I then went to a dinner, deposited my new overcoat in the hostesses chocolate cake (don’t ask) and managed to deposit the red wine I didn’t drink on my jeans and the carpet. Aye, me.
The weekend before was a movie marathon camped before our large-ish teev for a veritable free-to-air cinematic extravaganza. Saturday was a “girls night in” with one of the flatmates, red wine and ice-cream to watch that most natural of double-bills “American Beauty” and “American Werewolf in Paris”.
A wonderful thematic twinning: both featuring the word “American” in the title, and a kinda sorta militaristic, racial supremacist villain.
Okay, it’s a stretch.
“American Beauty” was sparklingly good on a re-watching.

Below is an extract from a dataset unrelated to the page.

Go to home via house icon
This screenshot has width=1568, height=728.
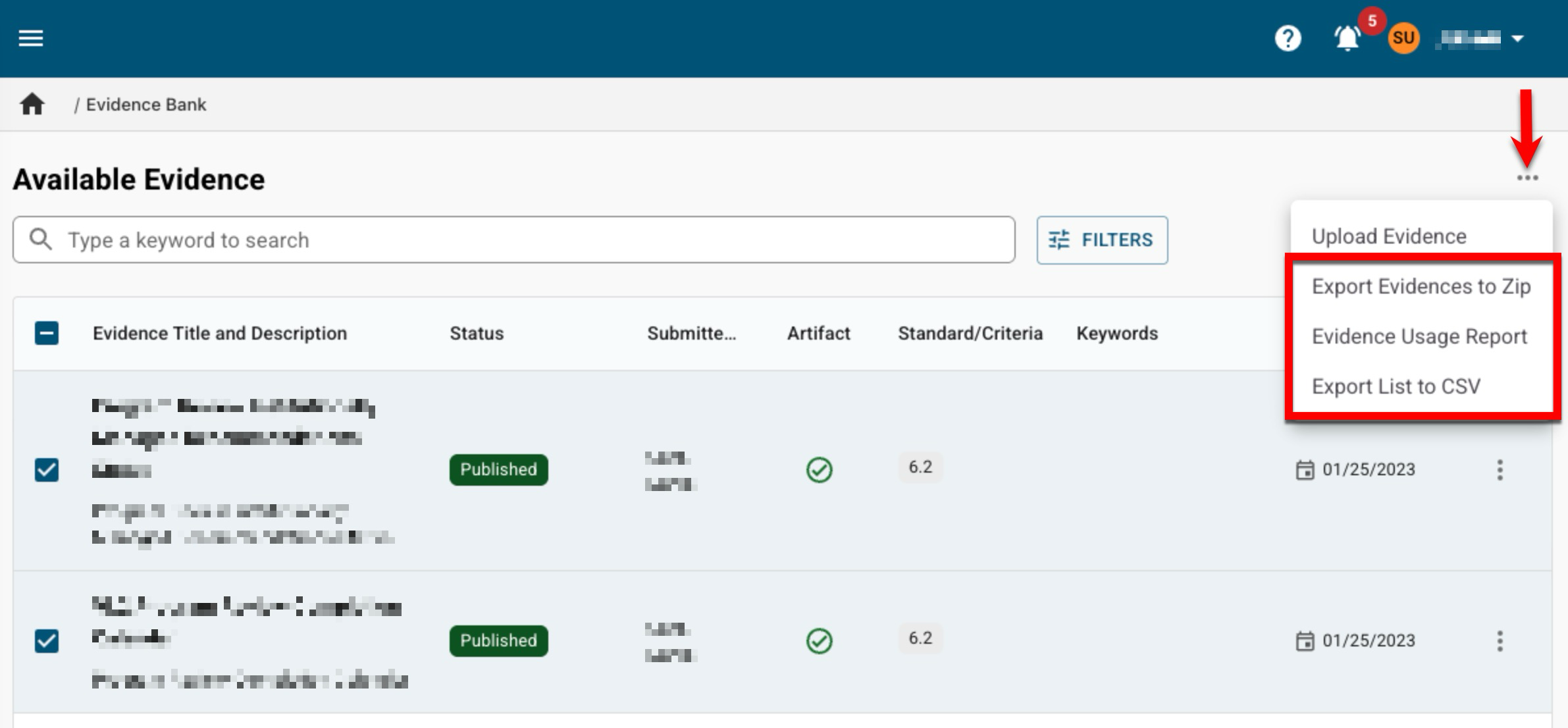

Utterly unsurprising that the writer, Alan Ball, went on to “Six Feet Under”. Still, out of so much that impressed me (especially the visual composition), Kevin Spacey’s performance is a stand-out. His transition from self-created victim to self-obsessed nouveau adolescent, to the gently compassionate man his family actually needs is an extraordinary metamorphosis.
Sunday saw me hoover up: “Crouching Tiger, Hidden Dragon” (swords, revenge, subtitles!), “Shadow of the Vampire” (John Malkovich, Willem Dafoe, post-modern interrogations of authorship and narrative, weirdness!) and “Night of the Living Dead” (sixties suits, bad hair, bad plans, zombies!).
And now I’ve started watching Invader Zim on my laptop (“The pants command me!”), but at least I can sing the doom song on the way to my exam-like … doom.